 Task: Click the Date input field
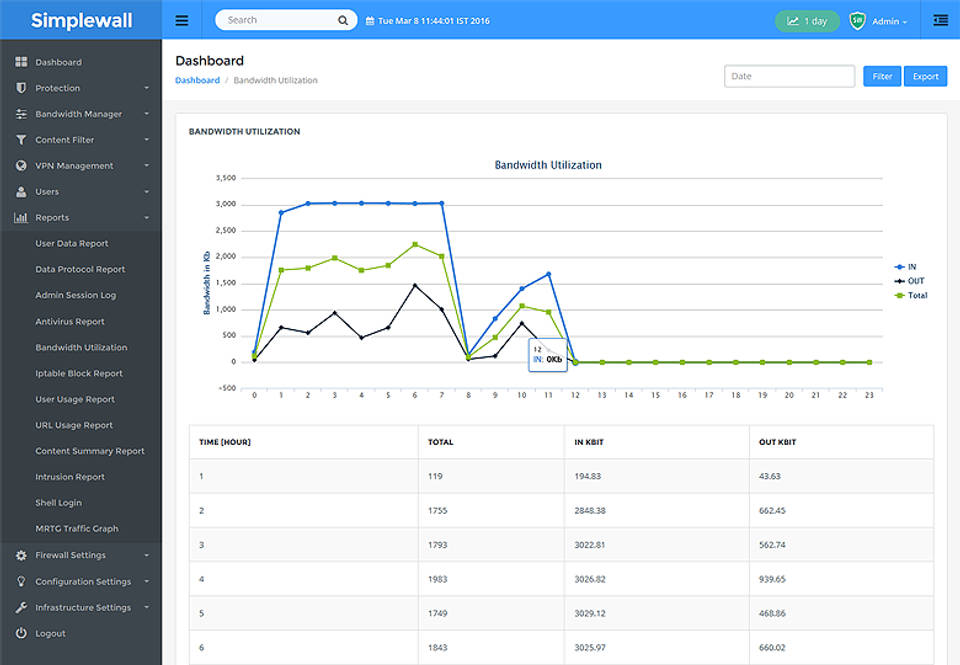pyautogui.click(x=787, y=75)

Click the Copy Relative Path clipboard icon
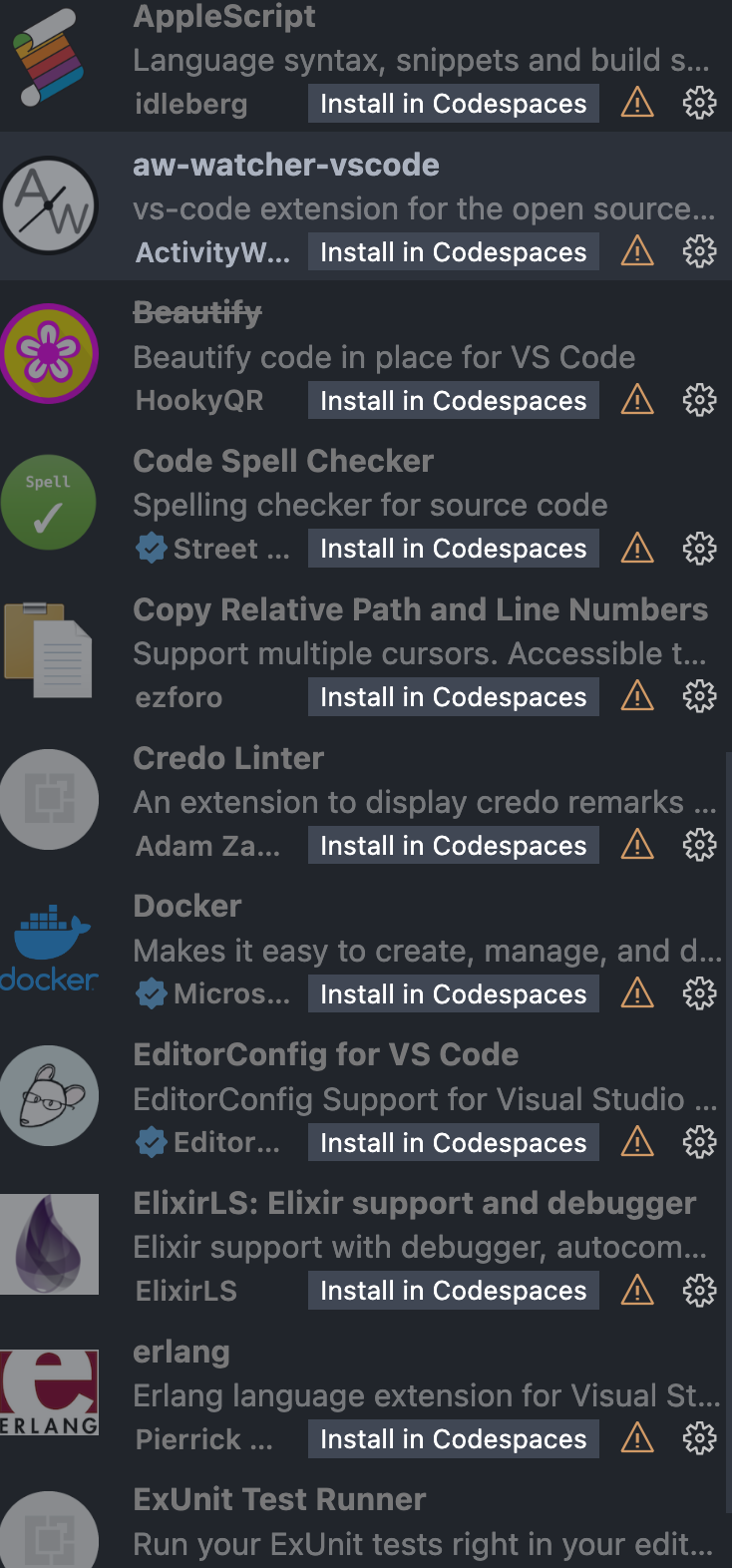click(49, 650)
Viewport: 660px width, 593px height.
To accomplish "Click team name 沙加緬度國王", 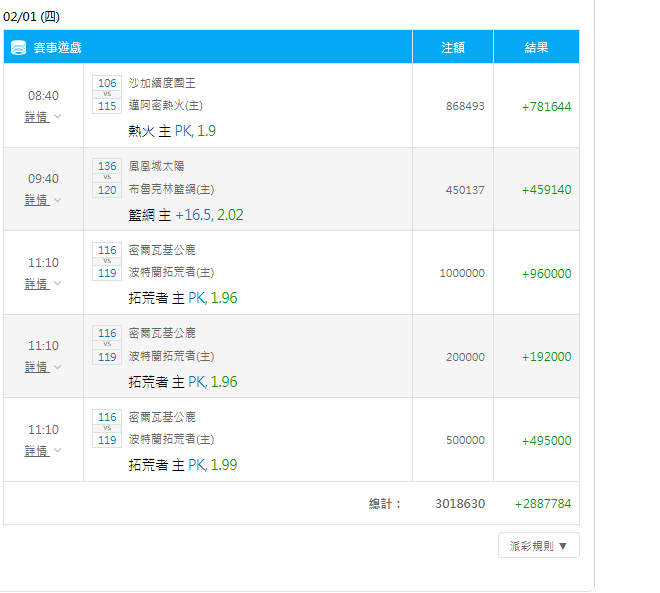I will pos(162,83).
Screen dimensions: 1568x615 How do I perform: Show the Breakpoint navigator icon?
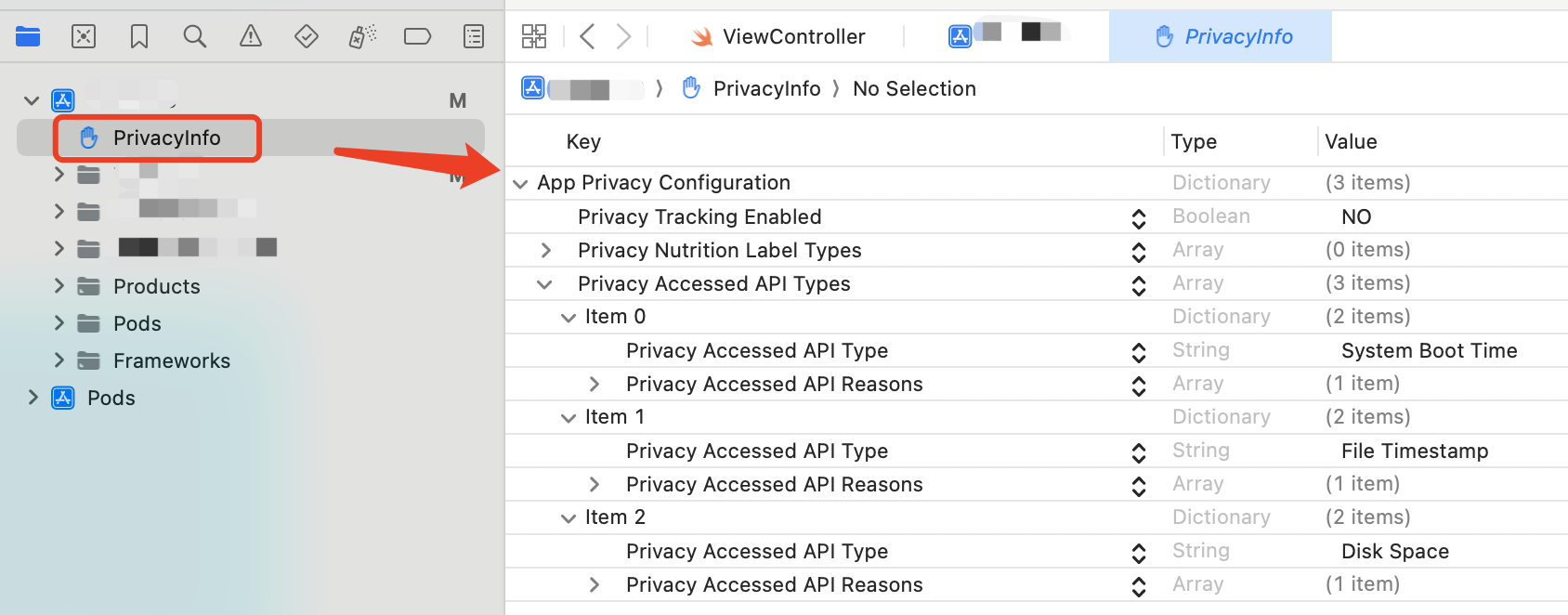(418, 37)
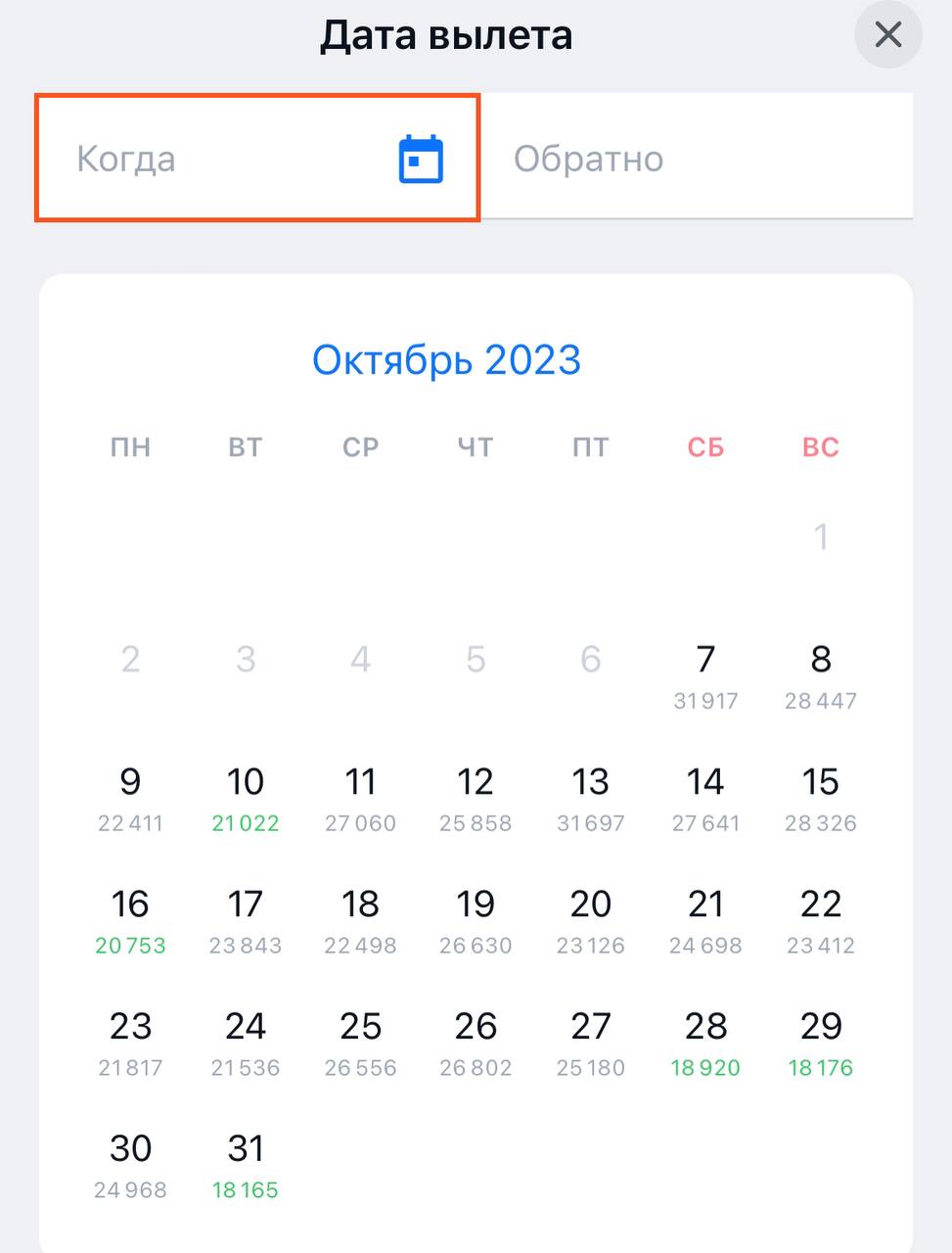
########
ABOUT THIS EXERCISE: Retype the line containing "Screen dimensions: 1568x615" and all lines after it through the end of the material, exactly and only those, leaving out pictures.

SOLUTION FOR THIS TASK:
Screen dimensions: 1568x615 How do I perform: Show the Breakpoint navigator icon?
(418, 37)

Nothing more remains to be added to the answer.